=== What the task asks ===
Reproduce the listing below word for word, starting at the line containing "Given: Click the 15 to 32.5º C value" and ending at the line containing "Looking at the", with both of those lines included. Leave the pictures out of your answer.

=== Data ===
------------------------------------------------

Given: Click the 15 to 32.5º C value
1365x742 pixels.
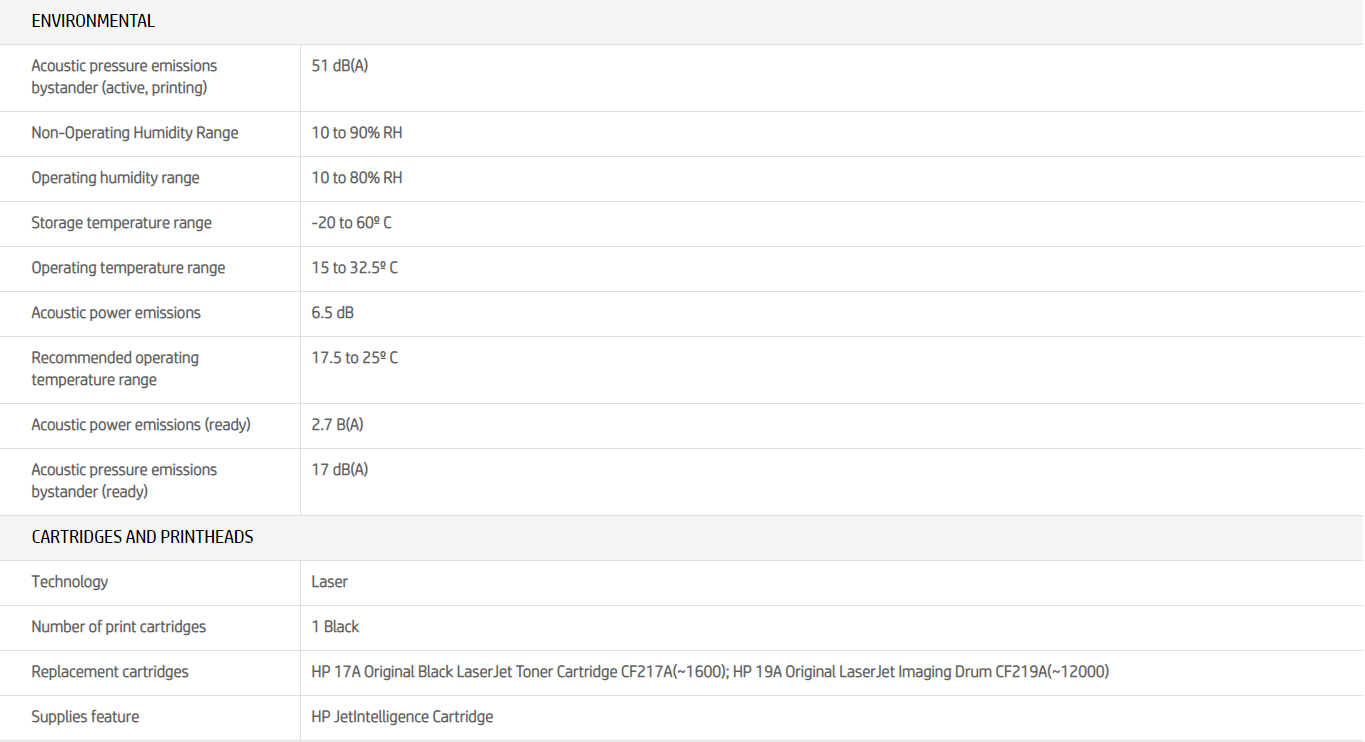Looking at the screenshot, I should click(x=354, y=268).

------------------------------------------------

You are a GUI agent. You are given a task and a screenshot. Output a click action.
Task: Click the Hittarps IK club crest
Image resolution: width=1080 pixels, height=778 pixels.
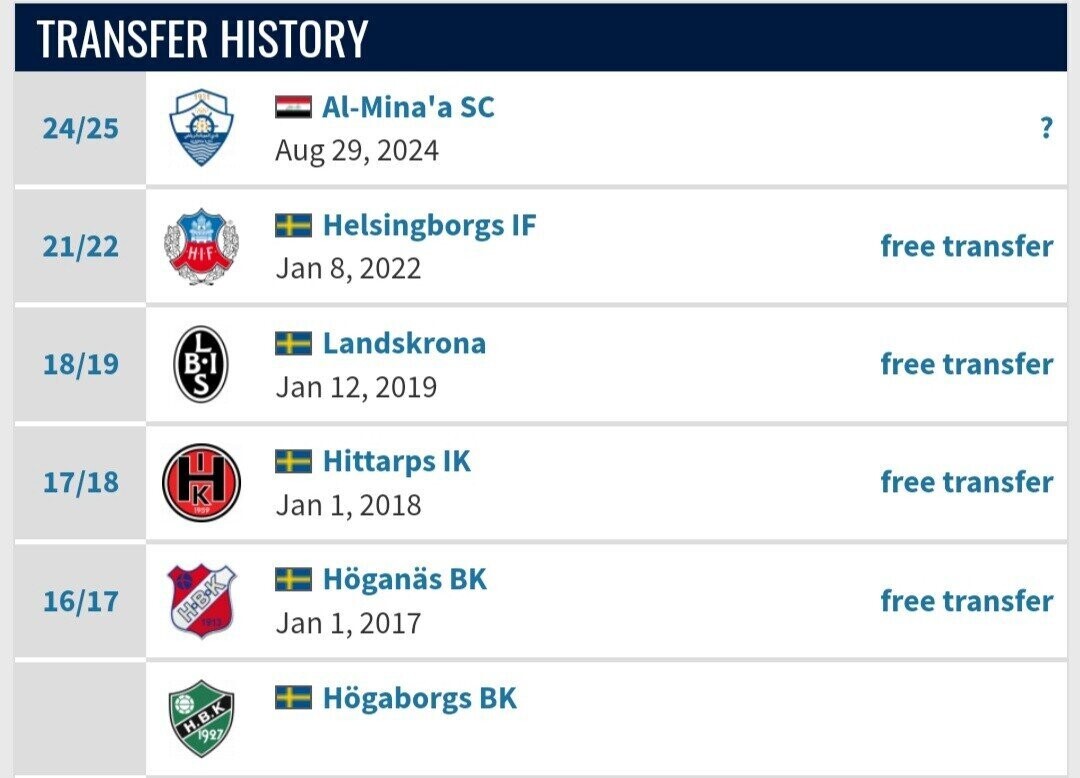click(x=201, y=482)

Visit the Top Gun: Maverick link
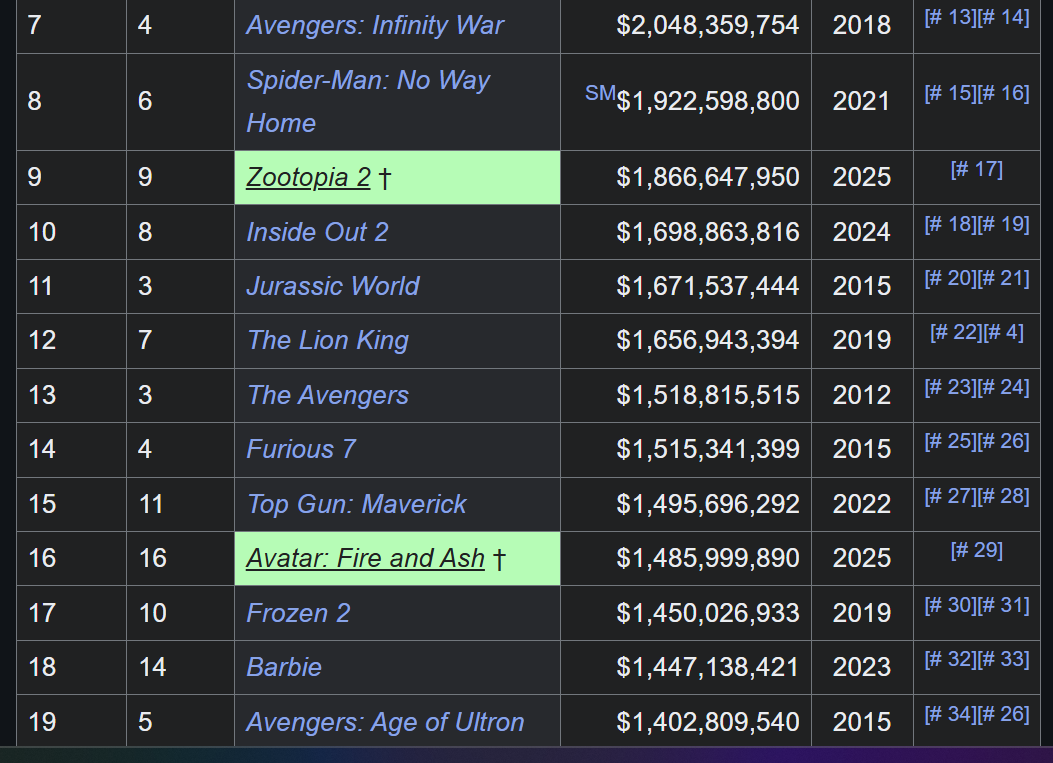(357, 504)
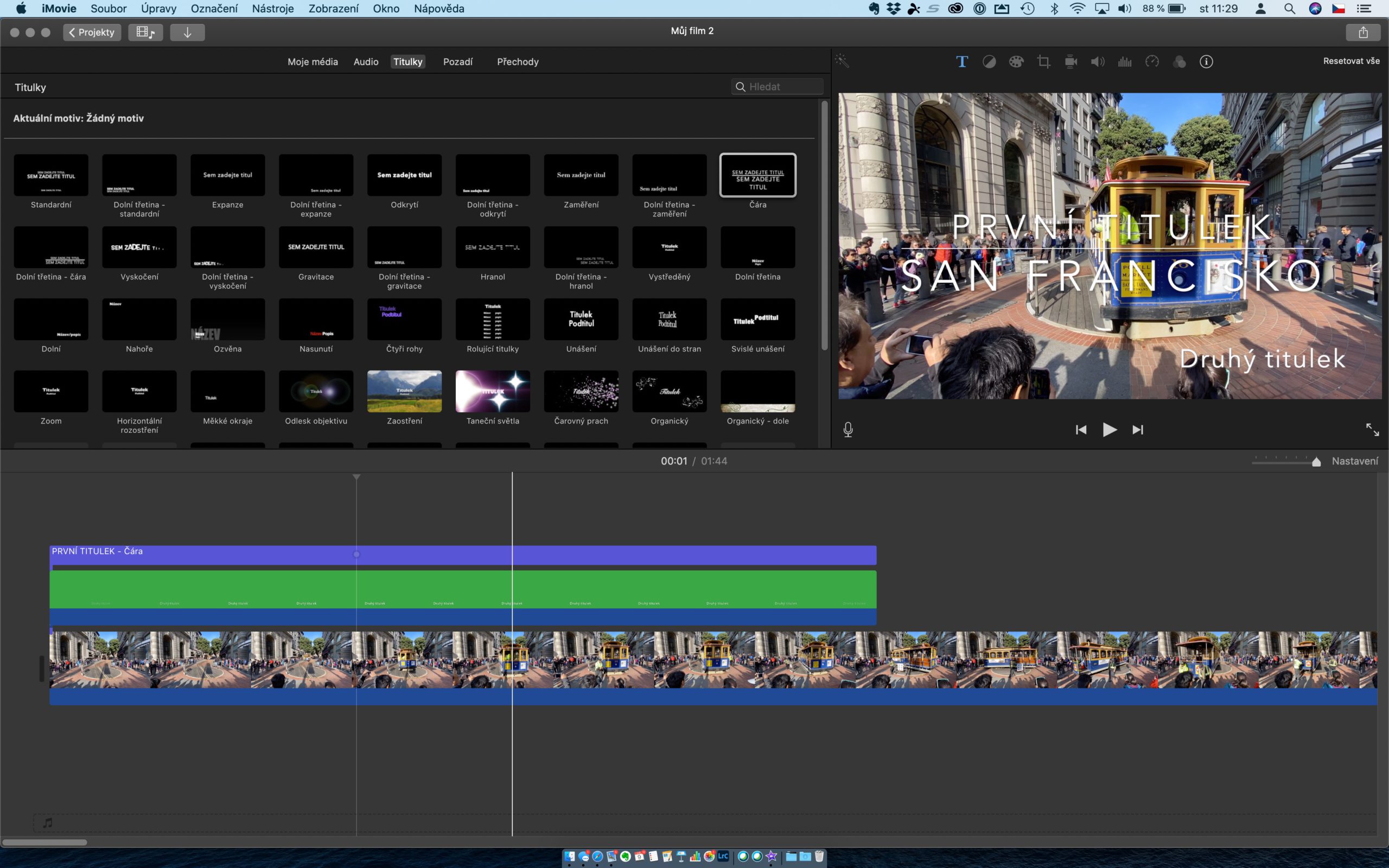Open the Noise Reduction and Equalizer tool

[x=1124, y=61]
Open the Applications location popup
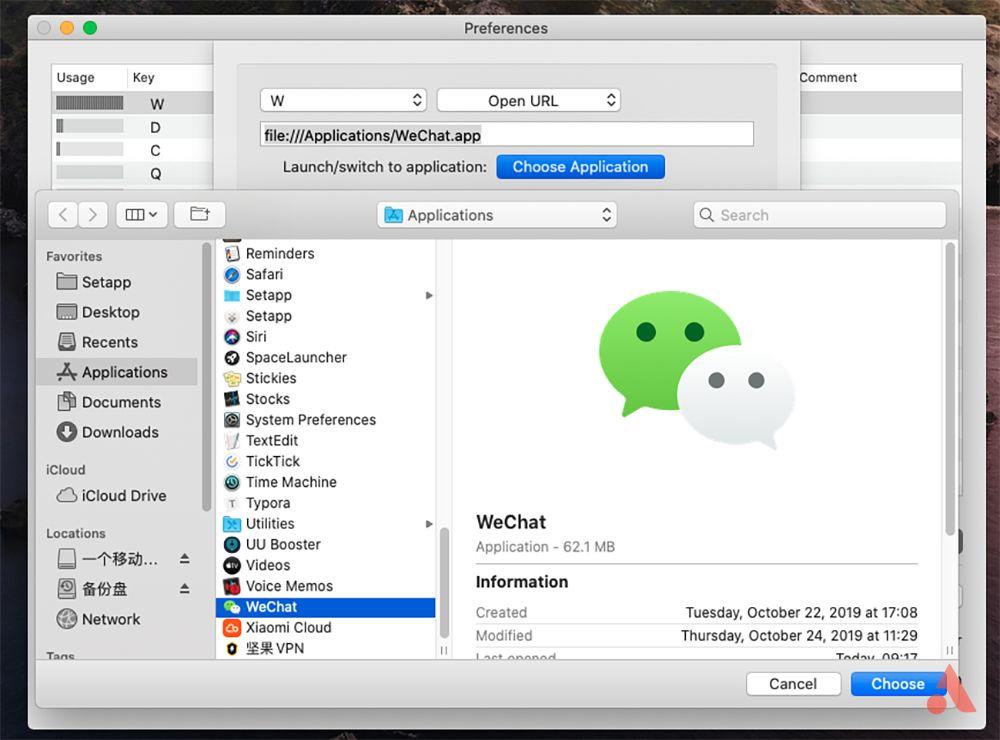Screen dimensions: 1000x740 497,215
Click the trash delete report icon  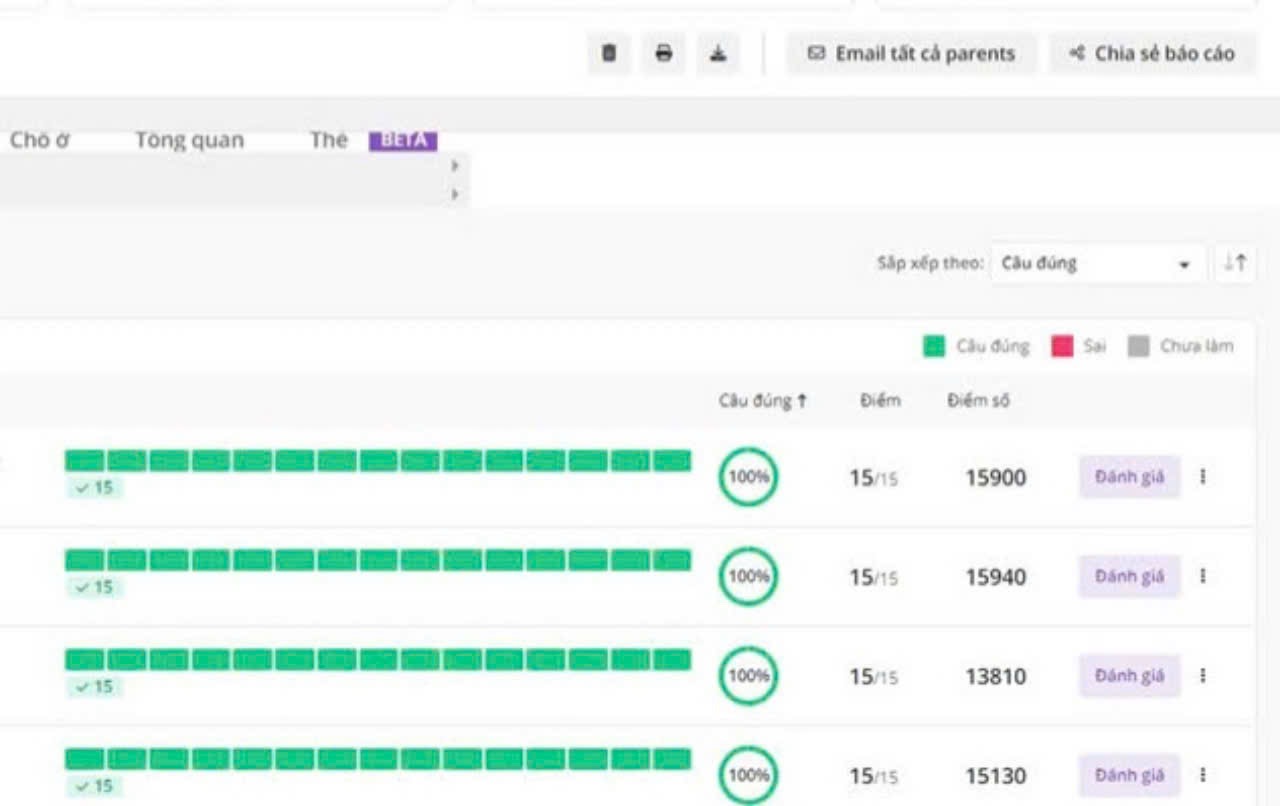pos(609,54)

------------------------------------------------

=== Result of the task ===
Given: Click the 15 to 32.5º C value
1365x742 pixels.
Looking at the screenshot, I should click(x=354, y=268).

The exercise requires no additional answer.